**Items from a data source**
━━━━━━━━

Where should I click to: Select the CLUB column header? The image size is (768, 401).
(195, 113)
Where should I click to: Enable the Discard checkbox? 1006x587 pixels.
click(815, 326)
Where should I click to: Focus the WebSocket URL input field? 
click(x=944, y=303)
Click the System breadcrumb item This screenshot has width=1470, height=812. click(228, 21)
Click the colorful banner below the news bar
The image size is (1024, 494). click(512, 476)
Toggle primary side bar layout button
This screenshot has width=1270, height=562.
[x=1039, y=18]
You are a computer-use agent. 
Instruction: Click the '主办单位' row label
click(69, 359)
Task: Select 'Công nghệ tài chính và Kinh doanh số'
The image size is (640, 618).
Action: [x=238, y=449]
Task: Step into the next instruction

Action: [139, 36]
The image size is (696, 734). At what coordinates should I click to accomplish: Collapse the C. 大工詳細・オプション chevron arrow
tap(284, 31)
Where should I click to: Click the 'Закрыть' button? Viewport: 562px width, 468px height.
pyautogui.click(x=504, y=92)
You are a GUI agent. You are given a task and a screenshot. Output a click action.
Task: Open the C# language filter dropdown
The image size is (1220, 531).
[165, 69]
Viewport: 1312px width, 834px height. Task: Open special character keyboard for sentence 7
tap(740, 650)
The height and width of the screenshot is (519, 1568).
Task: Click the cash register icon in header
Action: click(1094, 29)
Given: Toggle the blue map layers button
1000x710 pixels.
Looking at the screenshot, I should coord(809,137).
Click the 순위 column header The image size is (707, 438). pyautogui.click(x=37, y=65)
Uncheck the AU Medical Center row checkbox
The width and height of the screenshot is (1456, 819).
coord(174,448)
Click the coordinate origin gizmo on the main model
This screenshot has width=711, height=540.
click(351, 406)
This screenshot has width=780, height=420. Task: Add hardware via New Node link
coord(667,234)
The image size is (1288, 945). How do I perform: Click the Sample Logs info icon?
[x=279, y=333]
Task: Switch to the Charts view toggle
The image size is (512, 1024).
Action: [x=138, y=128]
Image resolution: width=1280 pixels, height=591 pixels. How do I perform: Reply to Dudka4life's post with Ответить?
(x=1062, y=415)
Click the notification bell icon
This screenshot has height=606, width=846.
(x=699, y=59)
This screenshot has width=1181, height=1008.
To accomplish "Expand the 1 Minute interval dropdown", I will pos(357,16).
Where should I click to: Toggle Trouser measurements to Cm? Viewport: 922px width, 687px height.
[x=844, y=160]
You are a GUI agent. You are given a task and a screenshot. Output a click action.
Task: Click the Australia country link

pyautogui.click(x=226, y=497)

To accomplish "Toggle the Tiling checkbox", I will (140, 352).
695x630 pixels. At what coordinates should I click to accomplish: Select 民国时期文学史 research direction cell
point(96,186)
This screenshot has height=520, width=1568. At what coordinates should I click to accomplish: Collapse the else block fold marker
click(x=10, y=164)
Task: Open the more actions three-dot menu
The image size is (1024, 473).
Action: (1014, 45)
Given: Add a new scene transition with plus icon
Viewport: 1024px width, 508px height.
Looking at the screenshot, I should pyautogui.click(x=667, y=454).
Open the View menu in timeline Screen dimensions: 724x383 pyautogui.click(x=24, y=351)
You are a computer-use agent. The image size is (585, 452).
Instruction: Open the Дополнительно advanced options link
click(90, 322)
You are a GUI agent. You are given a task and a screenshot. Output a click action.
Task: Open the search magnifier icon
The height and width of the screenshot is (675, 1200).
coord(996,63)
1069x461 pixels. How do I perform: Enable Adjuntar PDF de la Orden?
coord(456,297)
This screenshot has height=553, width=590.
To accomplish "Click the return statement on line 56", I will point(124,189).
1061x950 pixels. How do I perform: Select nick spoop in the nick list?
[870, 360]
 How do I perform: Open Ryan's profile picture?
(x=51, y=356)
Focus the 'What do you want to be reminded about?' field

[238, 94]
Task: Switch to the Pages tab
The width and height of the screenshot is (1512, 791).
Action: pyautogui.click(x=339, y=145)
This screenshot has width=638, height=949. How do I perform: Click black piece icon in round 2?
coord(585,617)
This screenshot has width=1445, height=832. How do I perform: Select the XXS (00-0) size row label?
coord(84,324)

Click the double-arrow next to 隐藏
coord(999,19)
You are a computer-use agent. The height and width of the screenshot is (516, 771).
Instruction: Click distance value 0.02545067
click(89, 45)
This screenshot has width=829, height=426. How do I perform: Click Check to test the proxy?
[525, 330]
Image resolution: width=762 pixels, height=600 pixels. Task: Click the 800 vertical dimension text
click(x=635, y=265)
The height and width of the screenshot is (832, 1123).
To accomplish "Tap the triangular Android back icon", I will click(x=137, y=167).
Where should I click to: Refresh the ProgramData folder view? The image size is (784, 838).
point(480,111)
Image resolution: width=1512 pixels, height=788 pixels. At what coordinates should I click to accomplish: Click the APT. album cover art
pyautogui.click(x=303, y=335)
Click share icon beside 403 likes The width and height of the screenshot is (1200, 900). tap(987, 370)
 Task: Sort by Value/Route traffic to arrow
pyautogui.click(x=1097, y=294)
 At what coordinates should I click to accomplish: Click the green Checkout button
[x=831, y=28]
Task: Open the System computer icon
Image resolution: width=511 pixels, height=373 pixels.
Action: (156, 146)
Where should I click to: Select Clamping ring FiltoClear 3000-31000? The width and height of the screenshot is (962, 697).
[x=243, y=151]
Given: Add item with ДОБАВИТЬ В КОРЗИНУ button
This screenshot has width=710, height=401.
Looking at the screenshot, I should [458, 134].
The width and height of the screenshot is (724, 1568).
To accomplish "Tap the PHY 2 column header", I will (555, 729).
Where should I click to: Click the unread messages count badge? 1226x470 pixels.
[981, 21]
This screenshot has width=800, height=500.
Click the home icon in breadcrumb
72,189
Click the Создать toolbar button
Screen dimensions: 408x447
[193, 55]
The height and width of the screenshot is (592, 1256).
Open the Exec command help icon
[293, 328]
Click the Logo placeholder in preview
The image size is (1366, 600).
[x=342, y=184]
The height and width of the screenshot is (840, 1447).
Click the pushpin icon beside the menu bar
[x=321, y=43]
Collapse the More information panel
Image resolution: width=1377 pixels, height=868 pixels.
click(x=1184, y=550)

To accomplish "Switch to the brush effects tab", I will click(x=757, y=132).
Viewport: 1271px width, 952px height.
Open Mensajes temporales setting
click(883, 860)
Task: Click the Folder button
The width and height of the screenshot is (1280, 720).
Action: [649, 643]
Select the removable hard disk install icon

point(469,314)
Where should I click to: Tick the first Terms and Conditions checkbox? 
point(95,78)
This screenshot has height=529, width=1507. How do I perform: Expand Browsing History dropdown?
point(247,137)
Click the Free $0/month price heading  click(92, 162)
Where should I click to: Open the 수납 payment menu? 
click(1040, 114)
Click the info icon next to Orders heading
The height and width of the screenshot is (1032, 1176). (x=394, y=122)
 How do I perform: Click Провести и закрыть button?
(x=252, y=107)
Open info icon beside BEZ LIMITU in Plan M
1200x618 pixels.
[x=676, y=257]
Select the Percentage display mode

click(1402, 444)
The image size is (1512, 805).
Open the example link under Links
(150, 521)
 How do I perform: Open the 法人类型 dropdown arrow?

━━━━━━━━

**WHAT IS EXPECTED**
After reading through the records, retype all of them exactly.

**ANSWER BOX**
Where should I click to: Select the CLUB column header? The image size is (768, 401).
(195, 113)
Where should I click to: Enable the Discard checkbox? 1006x587 pixels.
click(815, 326)
Where should I click to: Focus the WebSocket URL input field? 
click(x=944, y=303)
Click the System breadcrumb item This screenshot has width=1470, height=812. click(228, 21)
Click the colorful banner below the news bar
The image size is (1024, 494). click(512, 476)
Toggle primary side bar layout button
This screenshot has width=1270, height=562.
[x=1039, y=18]
You are a computer-use agent. 
Instruction: Click the '主办单位' row label
click(69, 359)
Task: Select 'Công nghệ tài chính và Kinh doanh số'
The image size is (640, 618).
Action: [x=238, y=449]
Task: Step into the next instruction

Action: [139, 36]
The image size is (696, 734). At what coordinates should I click to accomplish: Collapse the C. 大工詳細・オプション chevron arrow
tap(284, 31)
Where should I click to: Click the 'Закрыть' button? Viewport: 562px width, 468px height.
pyautogui.click(x=504, y=92)
You are a GUI agent. You are given a task and a screenshot. Output a click action.
Task: Open the C# language filter dropdown
The image size is (1220, 531).
[165, 69]
Viewport: 1312px width, 834px height. Task: Open special character keyboard for sentence 7
tap(740, 650)
The height and width of the screenshot is (519, 1568).
Task: Click the cash register icon in header
Action: click(1094, 29)
Given: Toggle the blue map layers button
1000x710 pixels.
Looking at the screenshot, I should coord(809,137).
Click the 순위 column header The image size is (707, 438). pyautogui.click(x=37, y=65)
Uncheck the AU Medical Center row checkbox
The width and height of the screenshot is (1456, 819).
coord(174,448)
Click the coordinate origin gizmo on the main model
This screenshot has width=711, height=540.
click(351, 406)
This screenshot has width=780, height=420. Task: Add hardware via New Node link
coord(667,234)
The image size is (1288, 945). How do I perform: Click the Sample Logs info icon?
[x=279, y=333]
Task: Switch to the Charts view toggle
The image size is (512, 1024).
Action: [x=138, y=128]
Image resolution: width=1280 pixels, height=591 pixels. How do I perform: Reply to Dudka4life's post with Ответить?
(x=1062, y=415)
Click the notification bell icon
This screenshot has height=606, width=846.
(x=699, y=59)
This screenshot has width=1181, height=1008.
To accomplish "Expand the 1 Minute interval dropdown", I will pos(357,16).
Where should I click to: Toggle Trouser measurements to Cm? Viewport: 922px width, 687px height.
[x=844, y=160]
You are a GUI agent. You are given a task and a screenshot. Output a click action.
Task: Click the Australia country link

pyautogui.click(x=226, y=497)

To accomplish "Toggle the Tiling checkbox", I will (140, 352).
695x630 pixels. At what coordinates should I click to accomplish: Select 民国时期文学史 research direction cell
point(96,186)
This screenshot has height=520, width=1568. At what coordinates should I click to accomplish: Collapse the else block fold marker
click(x=10, y=164)
Task: Open the more actions three-dot menu
The image size is (1024, 473).
Action: (1014, 45)
Given: Add a new scene transition with plus icon
Viewport: 1024px width, 508px height.
Looking at the screenshot, I should pyautogui.click(x=667, y=454).
Open the View menu in timeline Screen dimensions: 724x383 pyautogui.click(x=24, y=351)
You are a computer-use agent. The image size is (585, 452).
Instruction: Open the Дополнительно advanced options link
click(90, 322)
You are a GUI agent. You are given a task and a screenshot. Output a click action.
Task: Open the search magnifier icon
The height and width of the screenshot is (675, 1200).
coord(996,63)
1069x461 pixels. How do I perform: Enable Adjuntar PDF de la Orden?
coord(456,297)
This screenshot has height=553, width=590.
To accomplish "Click the return statement on line 56", I will point(124,189).
1061x950 pixels. How do I perform: Select nick spoop in the nick list?
[870, 360]
 How do I perform: Open Ryan's profile picture?
(x=51, y=356)
Focus the 'What do you want to be reminded about?' field

[238, 94]
Task: Switch to the Pages tab
The width and height of the screenshot is (1512, 791).
Action: pyautogui.click(x=339, y=145)
This screenshot has width=638, height=949. How do I perform: Click black piece icon in round 2?
coord(585,617)
This screenshot has width=1445, height=832. How do I perform: Select the XXS (00-0) size row label?
coord(84,324)

Click the double-arrow next to 隐藏
coord(999,19)
You are a computer-use agent. The height and width of the screenshot is (516, 771).
Instruction: Click distance value 0.02545067
click(89, 45)
This screenshot has width=829, height=426. How do I perform: Click Check to test the proxy?
[525, 330]
Image resolution: width=762 pixels, height=600 pixels. Task: Click the 800 vertical dimension text
click(x=635, y=265)
The height and width of the screenshot is (832, 1123).
To accomplish "Tap the triangular Android back icon", I will click(x=137, y=167).
Where should I click to: Refresh the ProgramData folder view? The image size is (784, 838).
point(480,111)
Image resolution: width=1512 pixels, height=788 pixels. At what coordinates should I click to accomplish: Click the APT. album cover art
pyautogui.click(x=303, y=335)
Click share icon beside 403 likes The width and height of the screenshot is (1200, 900). tap(987, 370)
 Task: Sort by Value/Route traffic to arrow
pyautogui.click(x=1097, y=294)
 At what coordinates should I click to accomplish: Click the green Checkout button
[x=831, y=28]
Task: Open the System computer icon
Image resolution: width=511 pixels, height=373 pixels.
Action: (156, 146)
Where should I click to: Select Clamping ring FiltoClear 3000-31000? The width and height of the screenshot is (962, 697).
[x=243, y=151]
Given: Add item with ДОБАВИТЬ В КОРЗИНУ button
This screenshot has width=710, height=401.
Looking at the screenshot, I should [458, 134].
The width and height of the screenshot is (724, 1568).
To accomplish "Tap the PHY 2 column header", I will (555, 729).
Where should I click to: Click the unread messages count badge? 1226x470 pixels.
[981, 21]
This screenshot has width=800, height=500.
Click the home icon in breadcrumb
72,189
Click the Создать toolbar button
Screen dimensions: 408x447
[193, 55]
The height and width of the screenshot is (592, 1256).
Open the Exec command help icon
[293, 328]
Click the Logo placeholder in preview
The image size is (1366, 600).
[x=342, y=184]
The height and width of the screenshot is (840, 1447).
Click the pushpin icon beside the menu bar
[x=321, y=43]
Collapse the More information panel
Image resolution: width=1377 pixels, height=868 pixels.
click(x=1184, y=550)

To accomplish "Switch to the brush effects tab", I will click(x=757, y=132).
Viewport: 1271px width, 952px height.
Open Mensajes temporales setting
click(883, 860)
Task: Click the Folder button
The width and height of the screenshot is (1280, 720).
Action: [649, 643]
Select the removable hard disk install icon

point(469,314)
Where should I click to: Tick the first Terms and Conditions checkbox? 
point(95,78)
This screenshot has height=529, width=1507. How do I perform: Expand Browsing History dropdown?
point(247,137)
Click the Free $0/month price heading  click(92, 162)
Where should I click to: Open the 수납 payment menu? 
click(1040, 114)
Click the info icon next to Orders heading
The height and width of the screenshot is (1032, 1176). (x=394, y=122)
 How do I perform: Click Провести и закрыть button?
(x=252, y=107)
Open info icon beside BEZ LIMITU in Plan M
1200x618 pixels.
[x=676, y=257]
Select the Percentage display mode

click(1402, 444)
The image size is (1512, 805).
Open the example link under Links
(150, 521)
 How do I perform: Open the 法人类型 dropdown arrow?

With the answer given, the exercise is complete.